YOUR OBJECTIVE >> Please, in the data that follows, copy exactly the lines from the line with "You are a GUI" through the last one, both included. Do not include pictures.

(Saved data entries)
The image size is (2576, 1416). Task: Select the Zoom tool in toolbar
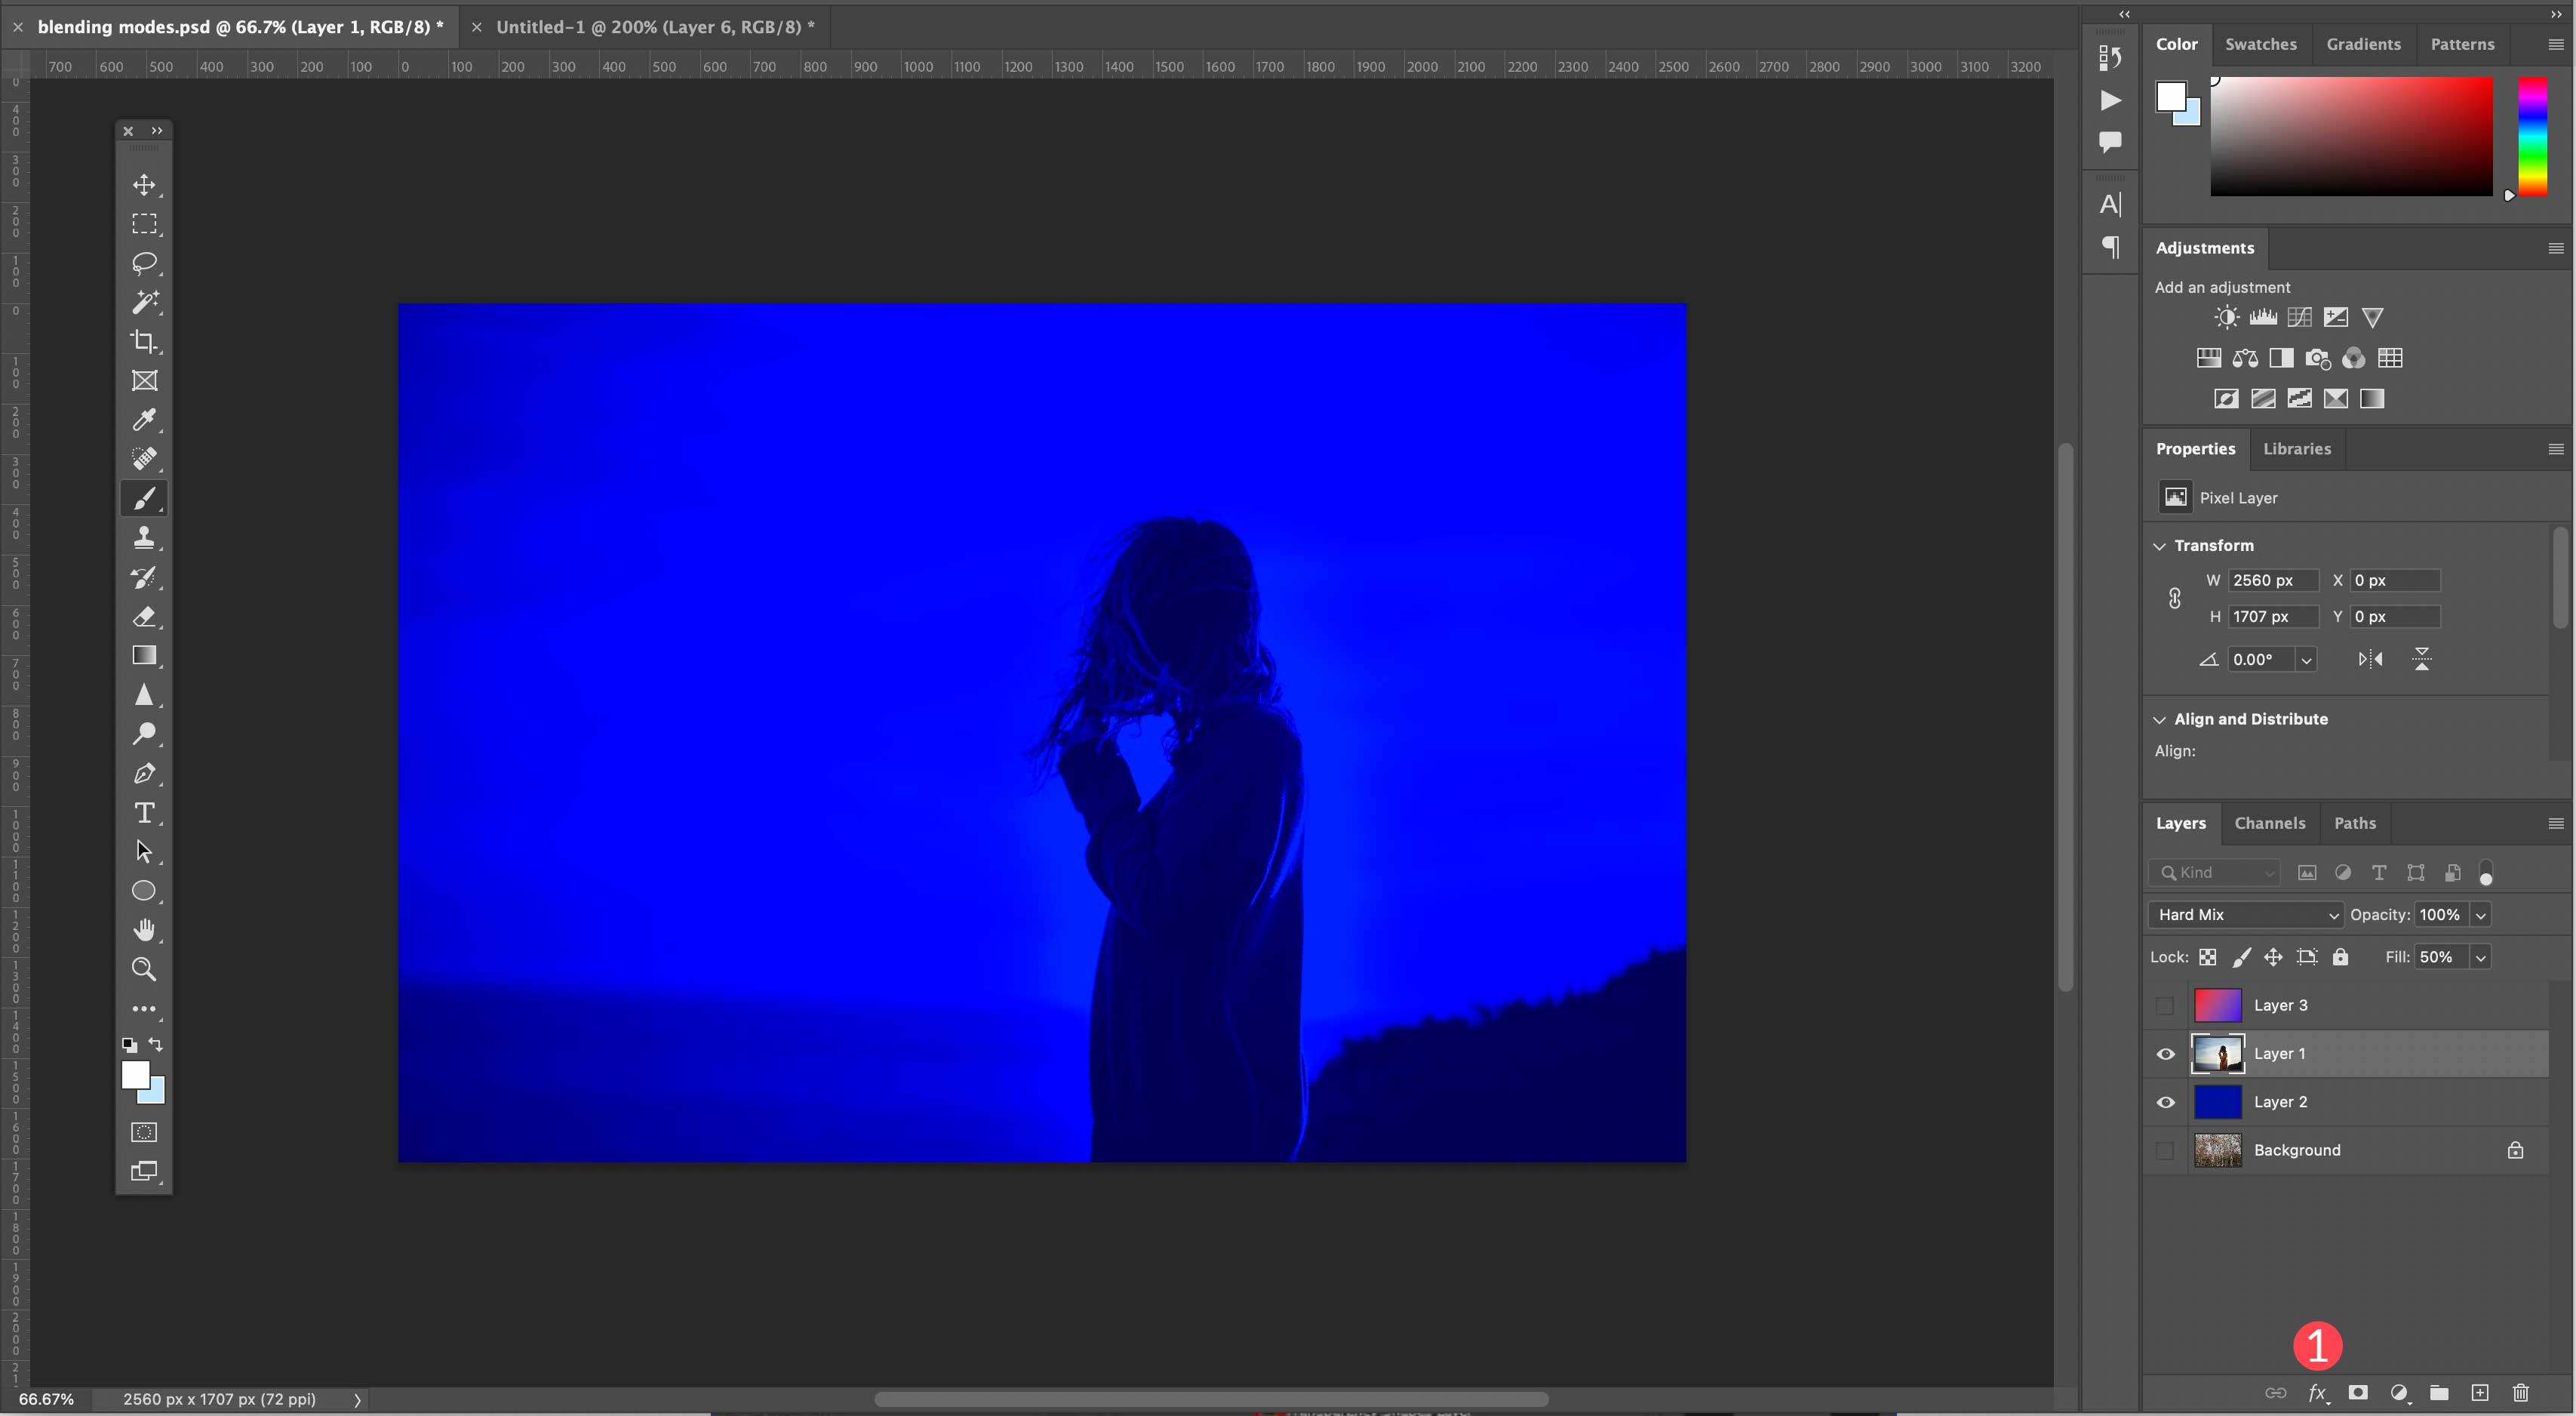(145, 968)
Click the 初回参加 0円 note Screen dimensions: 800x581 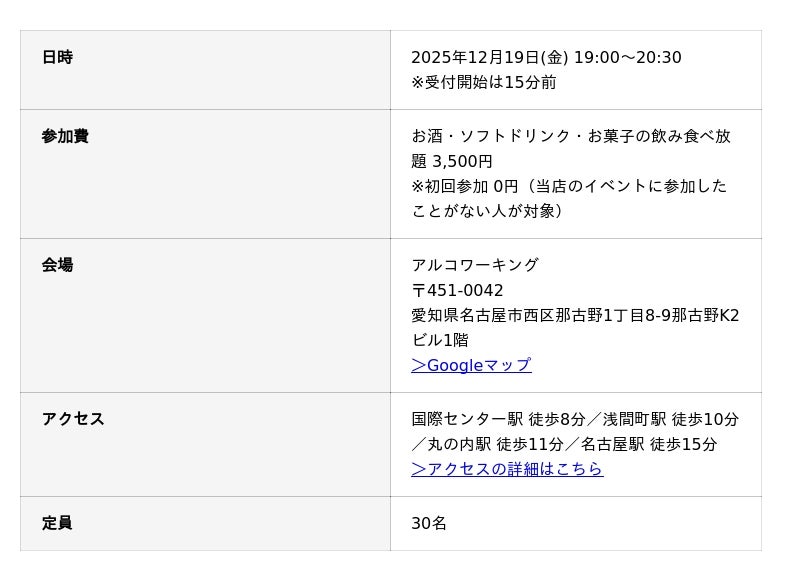click(x=470, y=186)
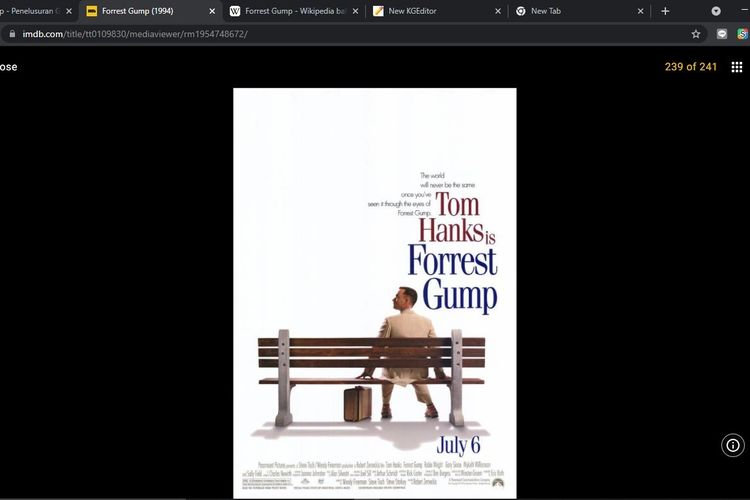
Task: Click the imdb.com URL address bar
Action: (x=300, y=33)
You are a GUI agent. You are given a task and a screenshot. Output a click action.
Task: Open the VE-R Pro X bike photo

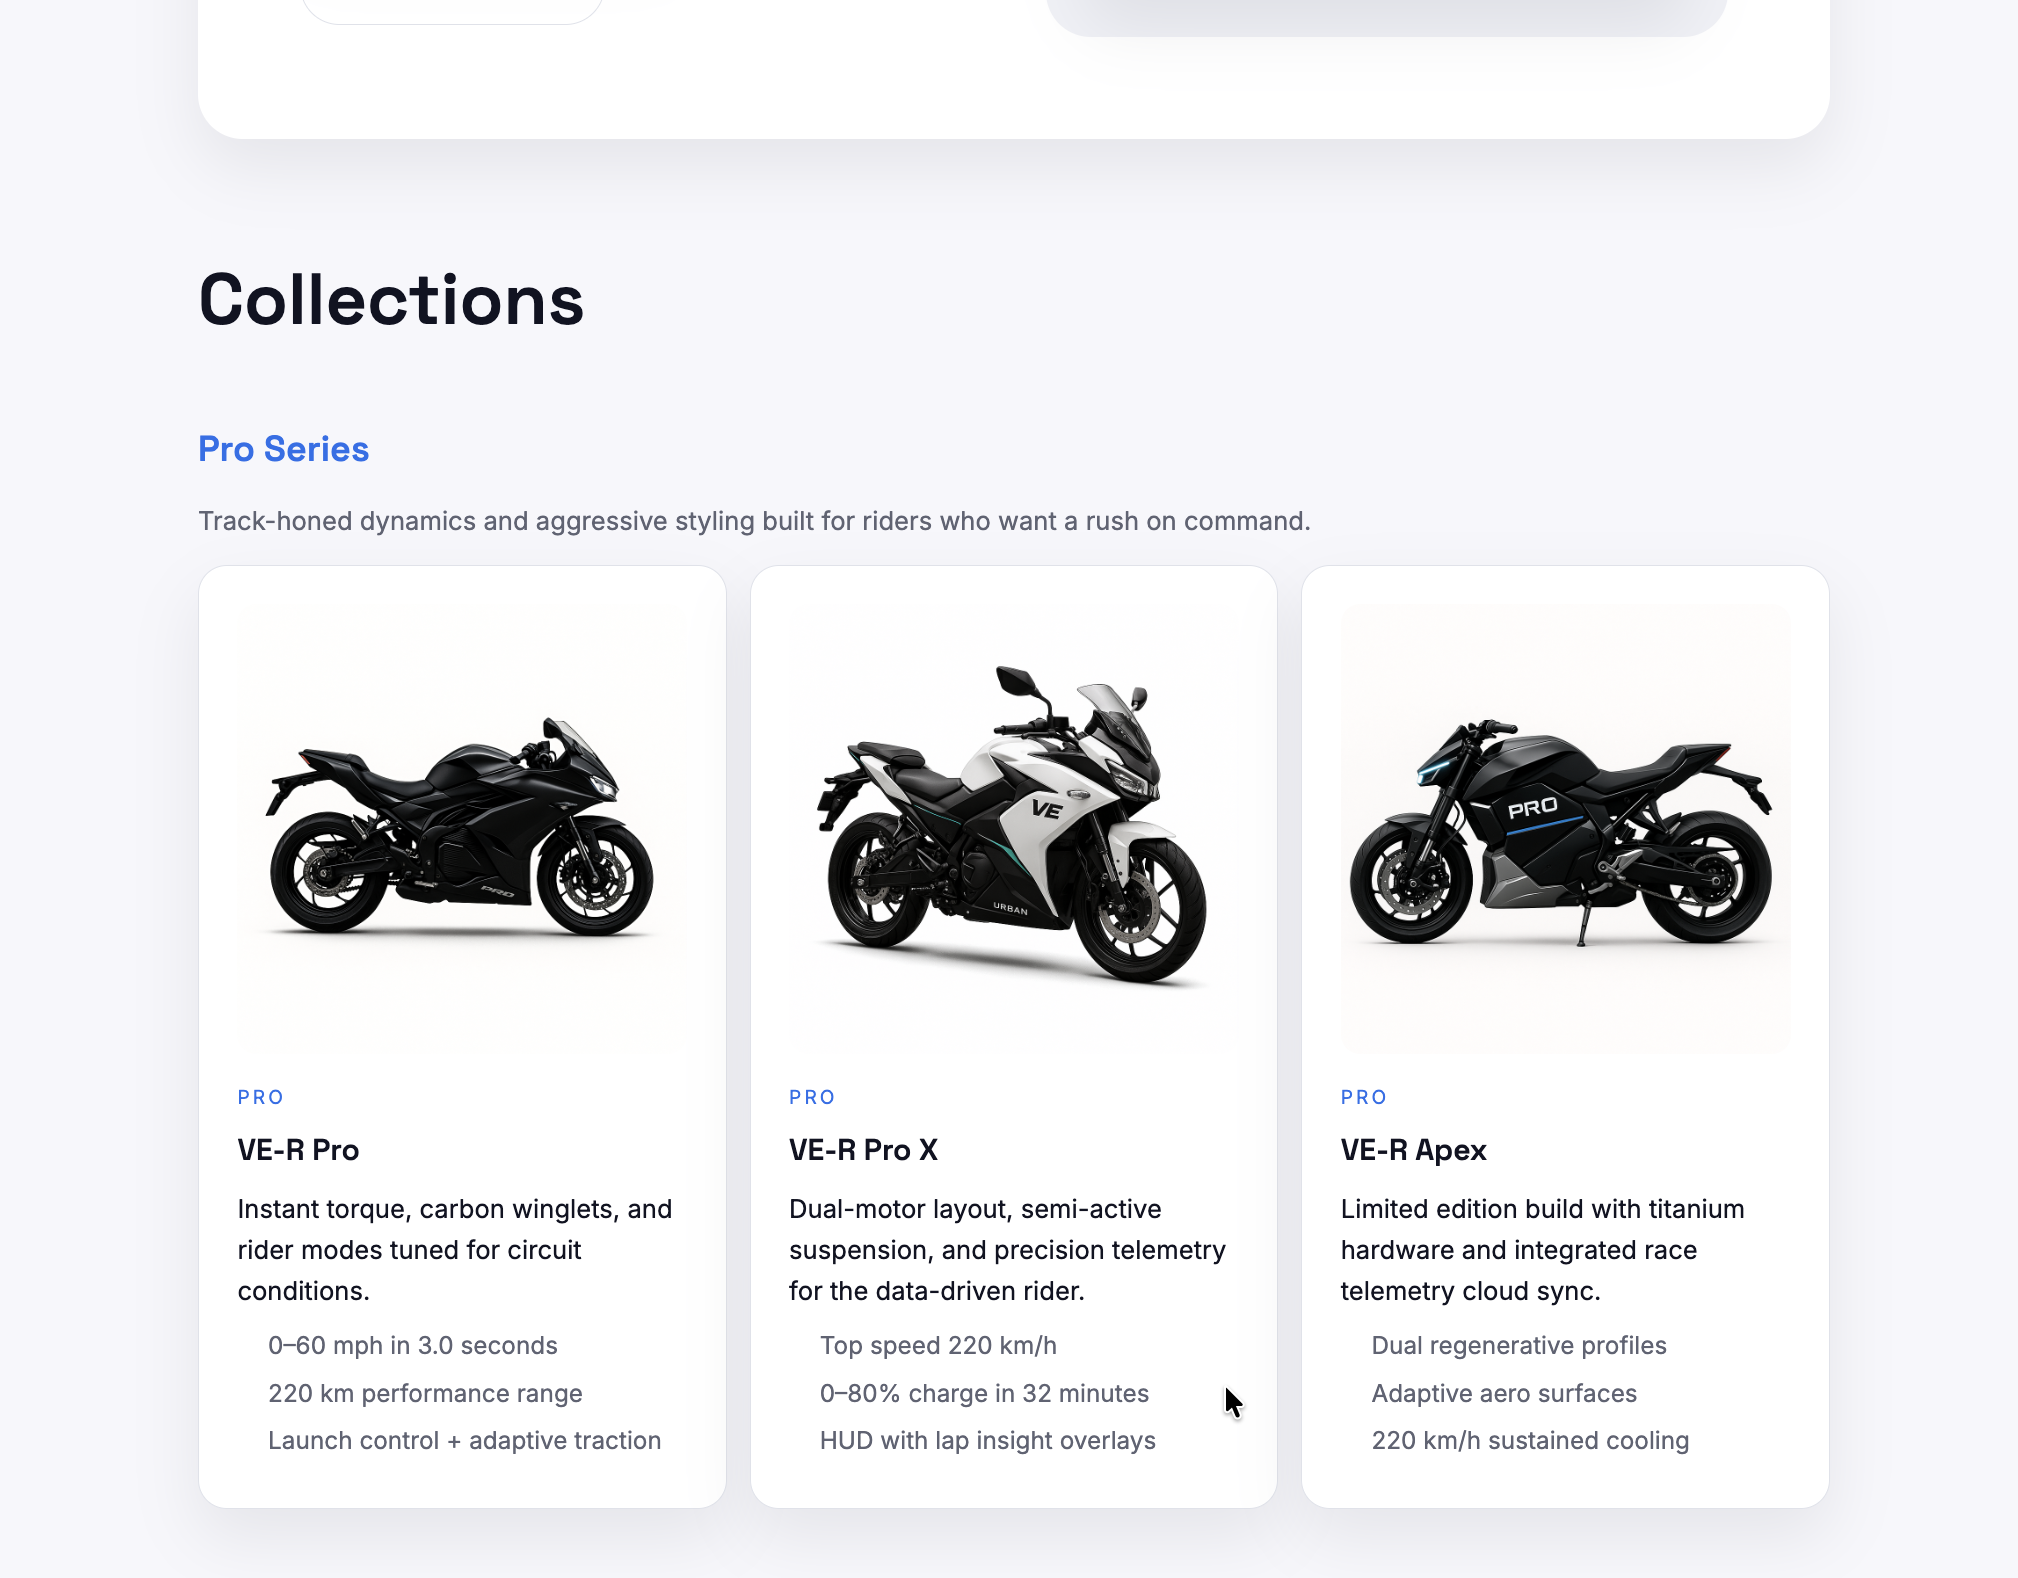pyautogui.click(x=1013, y=829)
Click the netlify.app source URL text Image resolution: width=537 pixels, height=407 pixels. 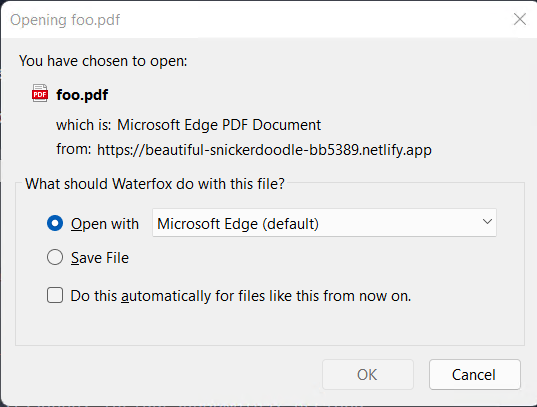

RESPONSE AREA >>
You are a GUI agent. You are given a task and a screenshot. Output a click action.
Task: Open the VE-R Pro X bike photo

pyautogui.click(x=1013, y=829)
Click the netlify.app source URL text Image resolution: width=537 pixels, height=407 pixels. 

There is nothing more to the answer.